A connection consists of a driver and a data source. A connection handle is a pointer to a data structure which contains information about a data source connection being managed by the ODBC Driver Manager. The connection handle defines not only which driver to use, but also what data source to use with that driver. The Driver Manager, uses the connection handle to store information including:
Connection handles are allocated inside the data storage area of the environment handle. ODBC does not prevent multiple simultaneous connections if the driver supports them. Thus, in a particular ODBC environment, multiple connection handles might point to a variety of drivers and data sources, the same driver and a variety of data sources, or even multiple connections to the same driver and data source. Some drivers limit the number of active connections they support.

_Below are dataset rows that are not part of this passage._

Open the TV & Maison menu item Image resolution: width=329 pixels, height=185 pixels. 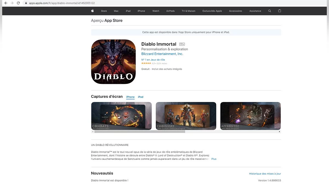189,11
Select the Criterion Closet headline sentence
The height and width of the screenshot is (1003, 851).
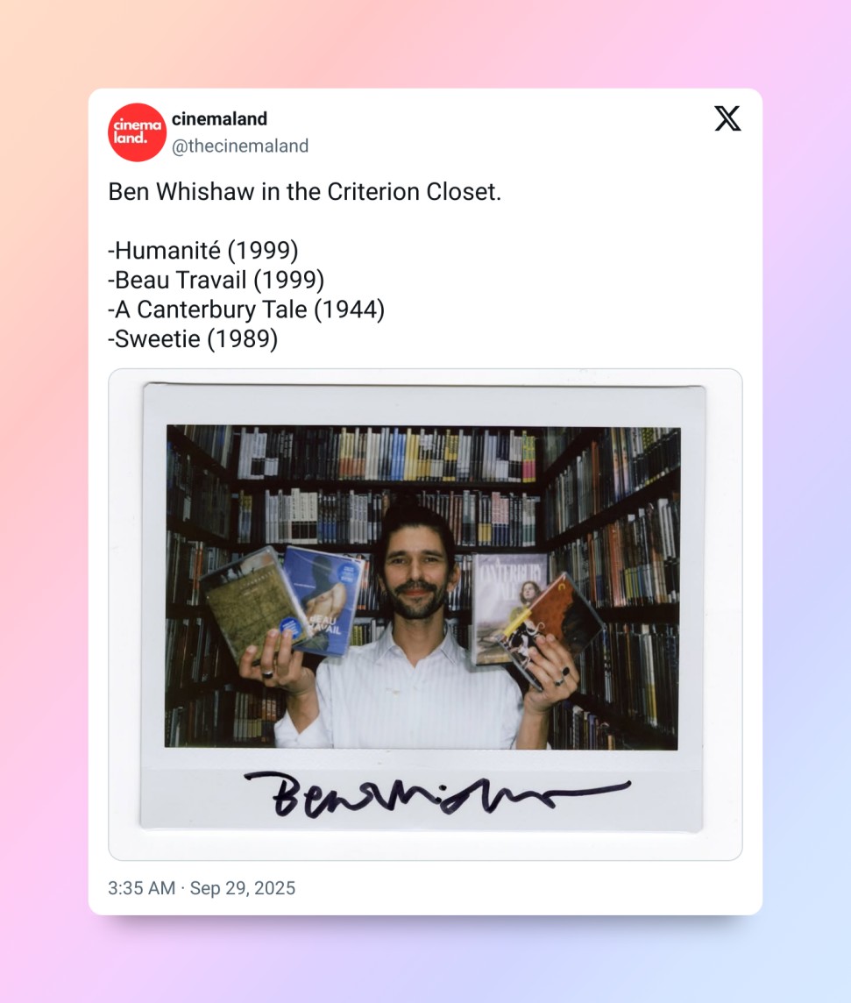[x=304, y=192]
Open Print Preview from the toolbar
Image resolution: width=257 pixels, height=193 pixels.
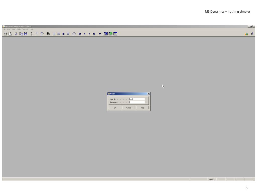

The maximum number of connections supported by a driver can be found by calling the subroutine f90SQLGetInfo with the option SQL_MAX_DRIVER_CONNECTIONS.
Connection handles are used primarily when connecting to the data source (subroutines f90SQLConnect, f90SQLDriverConnect, or f90SQLBrowseConnect), disconnecting from the data source (f90SQLDisconnect), getting information about the driver and data source (f90SQLGetInfo), retrieving diagnostics (f90SQLGetDiagField and f90SQLGetDiagRec), and performing transactions (f90SQLEndTran). They are also used when setting and getting connection attributes (f90SQLSetConnectAttr and f90SQLGetConnectAttr) and when getting the native format of an SQL statement (f90SQLNativeSql).
As is the case for environment handles, connection handles must be allocated by calling the subroutine f90SQLAllocHandle and terminated by calling subroutine f90SQLFreeHandle. The following Fortran program builds on Example 4.2. It requests a list of the first 10 data sources and then allows the user to select which one he wants to connect with. After the selection has been made, the program allocates a connection handle and establishes a connection to the data source. The connection is established using the subroutine f90SQLDriverConnect. This is described in more details later, but to help you understand the example, here is a short summary of the parameters passed to the subroutine and what they mean. f90SQLDriverConnect is called as:
| call f90SQLDriverConnect | (ConnHandle, WinHandle, InConnStr, OutConnStr, OutConnStrLength, DriverCompletionOpt, iRet) |
Parameter ConnHandle is the connection handle associated to this data source connection. WinHandle is the parent window's handle. It is not used here. InConnStr is a character variable containing a connection string. A basic connection string may look something like this; "DSN=My DataBase;UID=JDoe;PWD:AbreteSesamo". It contains a data source name, a user ID, a user password, and other additional information necessary to establish the connection to the data source. When f90SQLDriverConnect executes, it returns in OutConnStr a full connection string with its length returned in OutConnStrLength. The parameter DriverCompletionOpt is used by your application to indicate whether the driver should prompt the user for necessary connection information that was not included in InConnStr. f90SQL defines several constants that can be used with this option. For example, the constant SQL_DRIVER_COMPLETE instructs the driver to request missing information. The constant SQL_DRIVER_NOPROMPT tells the driver not to do so. In this last case, if information is missing, the connection is not established.